Я пробыл в обители около месяца. Свидетельствую, уже на третью неделю у меня реально начались проблемы со временем. Я перестал понимать его количество, просто доверился колокольчику и братским распоряжениям. Наверное, в моём сознании появилась глубина, потому что я перестал спешить, стал всматриваться в каждую мелочь, окружающую меня.
Внутри меня произошла непредвиденная деструктивная вещь! Целостное амёбное существование современного горожанина развалилось на три разновеликие части: огромное невыразительное прошлое, странное и небольшое по размеру настоящее и громадное внезапно открывшееся будущее.
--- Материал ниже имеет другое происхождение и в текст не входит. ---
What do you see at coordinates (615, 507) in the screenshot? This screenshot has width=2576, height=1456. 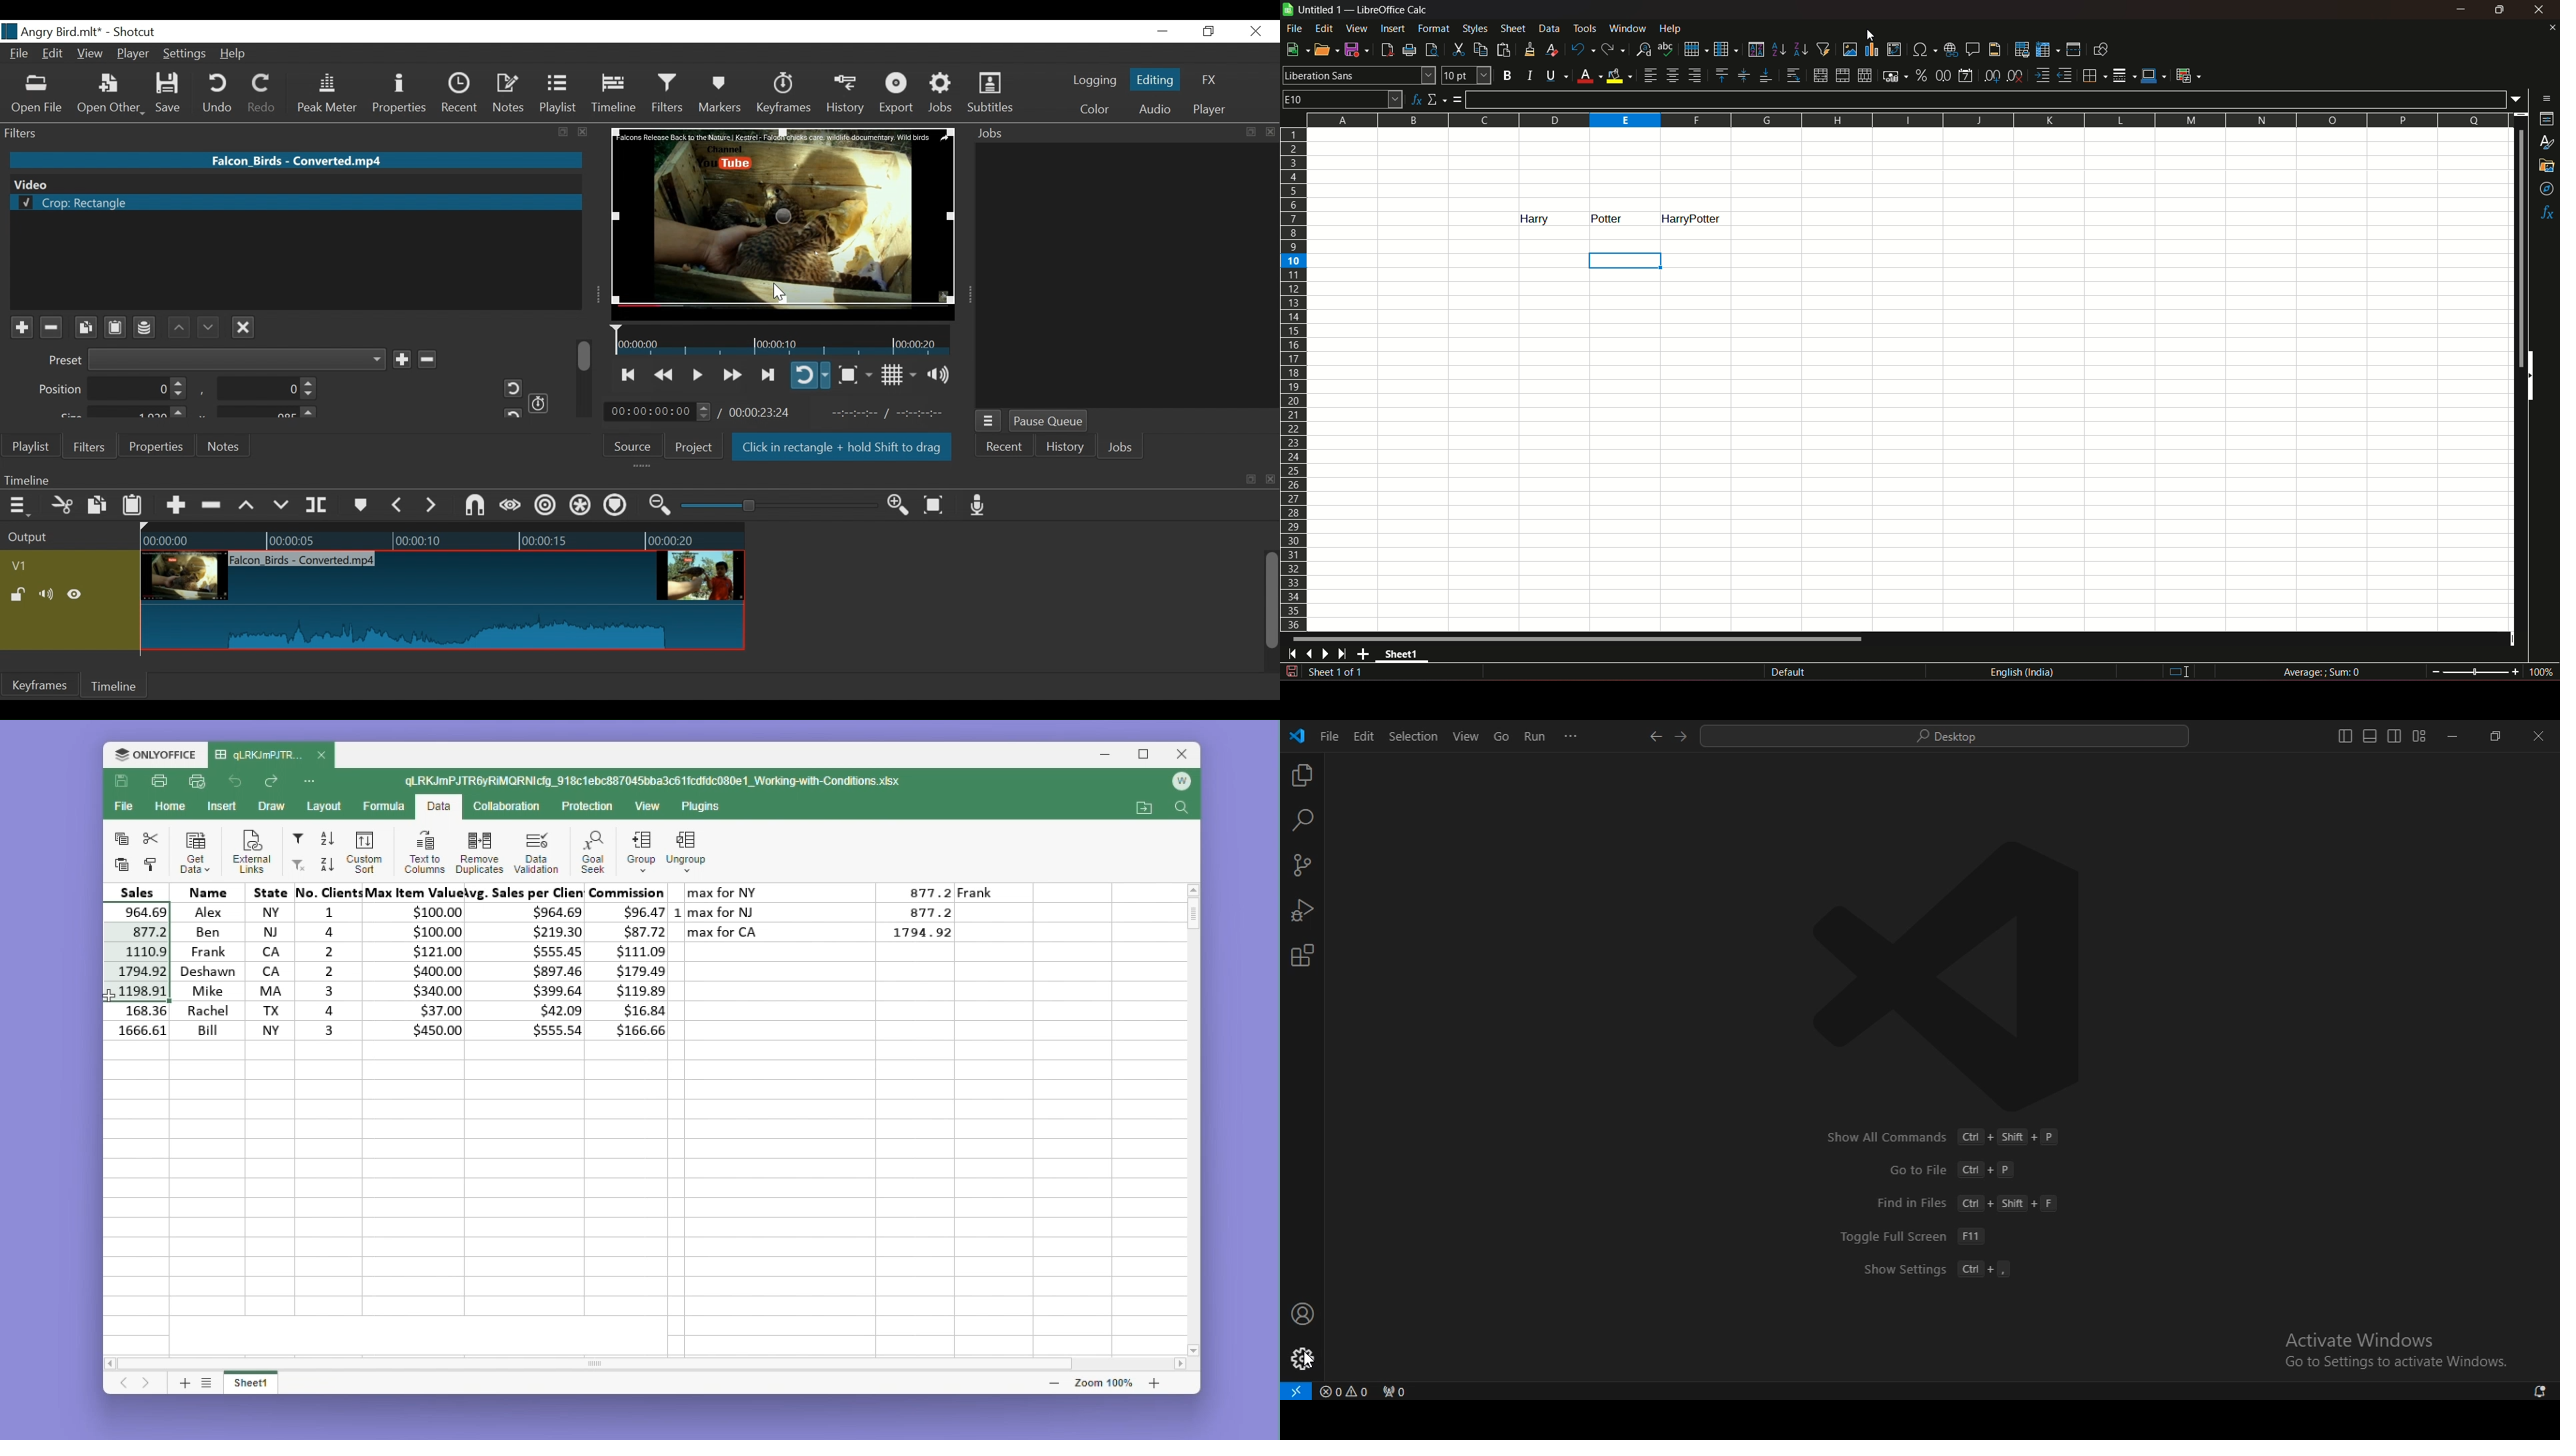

При этом прежнее мироощущение, выверенное высшей школой и благами цивилизации, как ветхое рубище, упало к ногам и превратилось в сентиментальное житейское воспоминание.
Видимо, сместилась точка отсчёта в восприятии действительности. Привычные игровые понятия: спорт, политика, телевизионные шоу уступили место размышлениям о смысле жизни, о долге и личной жертве во имя добра и любви.

И хотя столь разительные перемены произошли во мне явно не без «ведома» монастыря, сугубо церковным человеком я не стал.
Монастырские будни развеяли во мне некий туман. В протуберанцах этого надмирного млека я годами хранил «целостный набор» душевных, вернее, чувственных заблуждений современного интеллигента. Монастырь же приоткрыл возможности именно духовного зрения. Оно помогло по-новому самоопределиться и в отношении к окружающему миру, и в религиозном отношении.
Теперь, если кто-то спросит меня «Как жить?», я не стану важничать и надувать щёки или велеречиво проповедать «истину» как скороспелый православный гуру. Но тихо скажу: «Вам нужен духовный совет. Ступайте к мудрому священнику – он подскажет».

Слишком ответственно давать духовные советы другим, если ты не находишь в себе силы стремиться к постижению религиозной полноты и любишь Бога не столько за христианскую идею о личном спасении, сколько за Божественную красоту, которую Господь явил, распахнув перед человеком тварное великолепие этого мира!